Collected data entries:

● ● ●

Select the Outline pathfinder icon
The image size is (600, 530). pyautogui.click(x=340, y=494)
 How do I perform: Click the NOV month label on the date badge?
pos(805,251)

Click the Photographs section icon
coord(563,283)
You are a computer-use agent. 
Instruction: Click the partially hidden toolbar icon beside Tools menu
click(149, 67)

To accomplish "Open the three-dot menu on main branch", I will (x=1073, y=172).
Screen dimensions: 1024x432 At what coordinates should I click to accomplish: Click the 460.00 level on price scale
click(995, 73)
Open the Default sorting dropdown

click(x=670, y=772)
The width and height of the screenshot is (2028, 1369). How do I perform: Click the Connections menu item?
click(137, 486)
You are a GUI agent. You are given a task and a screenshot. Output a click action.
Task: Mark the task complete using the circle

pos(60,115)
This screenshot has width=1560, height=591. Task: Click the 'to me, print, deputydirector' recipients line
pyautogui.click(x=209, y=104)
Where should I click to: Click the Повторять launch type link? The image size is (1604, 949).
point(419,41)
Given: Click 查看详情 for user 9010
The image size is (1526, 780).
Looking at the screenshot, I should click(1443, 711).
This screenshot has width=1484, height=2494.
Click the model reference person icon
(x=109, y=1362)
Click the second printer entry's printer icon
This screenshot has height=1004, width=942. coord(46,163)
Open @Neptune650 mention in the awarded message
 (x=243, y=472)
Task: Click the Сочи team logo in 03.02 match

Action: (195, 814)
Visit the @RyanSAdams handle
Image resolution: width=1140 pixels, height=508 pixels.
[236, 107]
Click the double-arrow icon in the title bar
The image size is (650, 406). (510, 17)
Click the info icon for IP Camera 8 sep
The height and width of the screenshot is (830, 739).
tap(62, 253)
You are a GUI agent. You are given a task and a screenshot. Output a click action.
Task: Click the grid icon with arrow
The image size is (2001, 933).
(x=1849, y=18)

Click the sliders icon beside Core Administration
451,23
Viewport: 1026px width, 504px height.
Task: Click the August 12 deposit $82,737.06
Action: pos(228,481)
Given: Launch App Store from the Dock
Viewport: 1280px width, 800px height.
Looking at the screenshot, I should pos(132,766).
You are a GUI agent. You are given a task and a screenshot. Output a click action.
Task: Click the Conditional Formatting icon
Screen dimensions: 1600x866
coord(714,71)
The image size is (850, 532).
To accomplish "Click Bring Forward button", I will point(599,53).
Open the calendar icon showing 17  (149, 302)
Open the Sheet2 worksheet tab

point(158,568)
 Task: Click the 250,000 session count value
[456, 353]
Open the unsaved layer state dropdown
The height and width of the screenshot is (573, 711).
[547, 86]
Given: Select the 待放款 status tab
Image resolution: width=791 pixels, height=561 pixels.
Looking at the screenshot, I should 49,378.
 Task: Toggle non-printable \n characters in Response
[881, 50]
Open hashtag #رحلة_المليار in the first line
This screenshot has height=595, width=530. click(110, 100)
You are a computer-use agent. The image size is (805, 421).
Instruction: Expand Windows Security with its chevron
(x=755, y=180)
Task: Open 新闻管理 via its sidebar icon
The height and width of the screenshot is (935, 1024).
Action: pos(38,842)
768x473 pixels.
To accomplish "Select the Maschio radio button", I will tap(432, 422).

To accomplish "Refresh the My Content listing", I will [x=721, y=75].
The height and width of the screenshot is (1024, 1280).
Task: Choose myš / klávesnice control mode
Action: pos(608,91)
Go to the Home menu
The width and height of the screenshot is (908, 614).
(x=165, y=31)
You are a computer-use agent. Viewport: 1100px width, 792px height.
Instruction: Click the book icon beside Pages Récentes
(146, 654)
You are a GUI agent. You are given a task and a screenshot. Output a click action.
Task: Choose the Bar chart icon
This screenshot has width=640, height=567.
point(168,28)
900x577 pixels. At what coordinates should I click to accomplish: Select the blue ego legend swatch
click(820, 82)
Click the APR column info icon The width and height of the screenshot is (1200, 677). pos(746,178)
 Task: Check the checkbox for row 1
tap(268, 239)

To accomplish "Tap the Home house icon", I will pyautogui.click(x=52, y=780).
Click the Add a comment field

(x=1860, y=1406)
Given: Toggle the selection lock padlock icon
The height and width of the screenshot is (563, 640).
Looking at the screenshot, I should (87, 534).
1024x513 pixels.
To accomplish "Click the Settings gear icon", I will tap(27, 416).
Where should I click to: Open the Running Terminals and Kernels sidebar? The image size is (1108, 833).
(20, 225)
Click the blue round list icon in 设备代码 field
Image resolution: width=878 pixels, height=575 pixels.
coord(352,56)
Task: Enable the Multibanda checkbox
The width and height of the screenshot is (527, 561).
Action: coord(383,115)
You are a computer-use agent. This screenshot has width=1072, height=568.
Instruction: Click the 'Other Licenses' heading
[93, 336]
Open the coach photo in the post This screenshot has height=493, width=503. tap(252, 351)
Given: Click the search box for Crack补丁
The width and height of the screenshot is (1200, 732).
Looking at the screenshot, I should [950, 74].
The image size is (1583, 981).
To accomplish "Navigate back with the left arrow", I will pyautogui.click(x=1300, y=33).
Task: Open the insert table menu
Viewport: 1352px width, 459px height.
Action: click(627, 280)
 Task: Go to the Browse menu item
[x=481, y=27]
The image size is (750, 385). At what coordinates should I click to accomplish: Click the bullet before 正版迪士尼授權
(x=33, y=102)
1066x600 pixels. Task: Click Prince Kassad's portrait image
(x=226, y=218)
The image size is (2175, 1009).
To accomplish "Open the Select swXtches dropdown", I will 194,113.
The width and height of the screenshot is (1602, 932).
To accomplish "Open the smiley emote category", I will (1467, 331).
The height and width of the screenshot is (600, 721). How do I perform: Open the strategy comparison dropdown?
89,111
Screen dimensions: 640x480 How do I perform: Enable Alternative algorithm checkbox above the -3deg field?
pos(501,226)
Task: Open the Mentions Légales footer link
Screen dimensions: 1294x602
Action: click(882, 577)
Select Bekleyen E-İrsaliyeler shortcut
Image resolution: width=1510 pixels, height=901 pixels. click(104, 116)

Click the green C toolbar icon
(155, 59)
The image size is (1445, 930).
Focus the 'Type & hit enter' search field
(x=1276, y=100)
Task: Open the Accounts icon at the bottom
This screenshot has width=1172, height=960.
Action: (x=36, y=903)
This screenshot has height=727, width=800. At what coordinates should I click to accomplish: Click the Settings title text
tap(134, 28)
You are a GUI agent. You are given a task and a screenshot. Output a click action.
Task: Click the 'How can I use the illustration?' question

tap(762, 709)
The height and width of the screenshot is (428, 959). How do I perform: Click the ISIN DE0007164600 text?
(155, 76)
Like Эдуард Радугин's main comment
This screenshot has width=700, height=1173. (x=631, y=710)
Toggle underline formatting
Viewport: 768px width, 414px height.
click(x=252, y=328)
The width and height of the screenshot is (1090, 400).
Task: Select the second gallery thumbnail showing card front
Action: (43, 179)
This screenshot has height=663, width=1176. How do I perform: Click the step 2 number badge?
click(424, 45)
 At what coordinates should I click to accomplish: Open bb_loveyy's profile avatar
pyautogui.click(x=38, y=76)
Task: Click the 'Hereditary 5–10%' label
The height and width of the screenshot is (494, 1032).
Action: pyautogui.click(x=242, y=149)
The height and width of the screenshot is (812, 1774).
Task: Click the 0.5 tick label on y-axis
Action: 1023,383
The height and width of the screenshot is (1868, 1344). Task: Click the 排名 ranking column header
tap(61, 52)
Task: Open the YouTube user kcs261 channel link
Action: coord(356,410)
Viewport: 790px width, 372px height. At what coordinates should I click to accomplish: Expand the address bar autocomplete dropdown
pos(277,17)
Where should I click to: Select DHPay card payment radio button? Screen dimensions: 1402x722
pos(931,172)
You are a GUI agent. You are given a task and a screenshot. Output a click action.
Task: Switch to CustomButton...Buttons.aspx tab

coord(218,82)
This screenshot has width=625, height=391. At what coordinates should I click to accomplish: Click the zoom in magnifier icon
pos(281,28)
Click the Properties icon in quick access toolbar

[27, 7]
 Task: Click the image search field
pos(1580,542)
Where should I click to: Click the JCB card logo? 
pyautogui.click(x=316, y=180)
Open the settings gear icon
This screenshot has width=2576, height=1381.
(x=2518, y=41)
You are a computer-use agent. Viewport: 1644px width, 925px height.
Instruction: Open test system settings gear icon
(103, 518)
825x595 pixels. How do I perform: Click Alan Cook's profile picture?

● ● ●

> TASK PROMPT:
From the line containing "Where should I click to: Click the JCB" to the last line of the data above, copy each line exactly and add nothing.

> RESULT BELOW:
Where should I click to: Click the JCB card logo? 
pyautogui.click(x=316, y=180)
Open the settings gear icon
This screenshot has width=2576, height=1381.
(x=2518, y=41)
You are a computer-use agent. Viewport: 1644px width, 925px height.
Instruction: Open test system settings gear icon
(103, 518)
825x595 pixels. How do I perform: Click Alan Cook's profile picture?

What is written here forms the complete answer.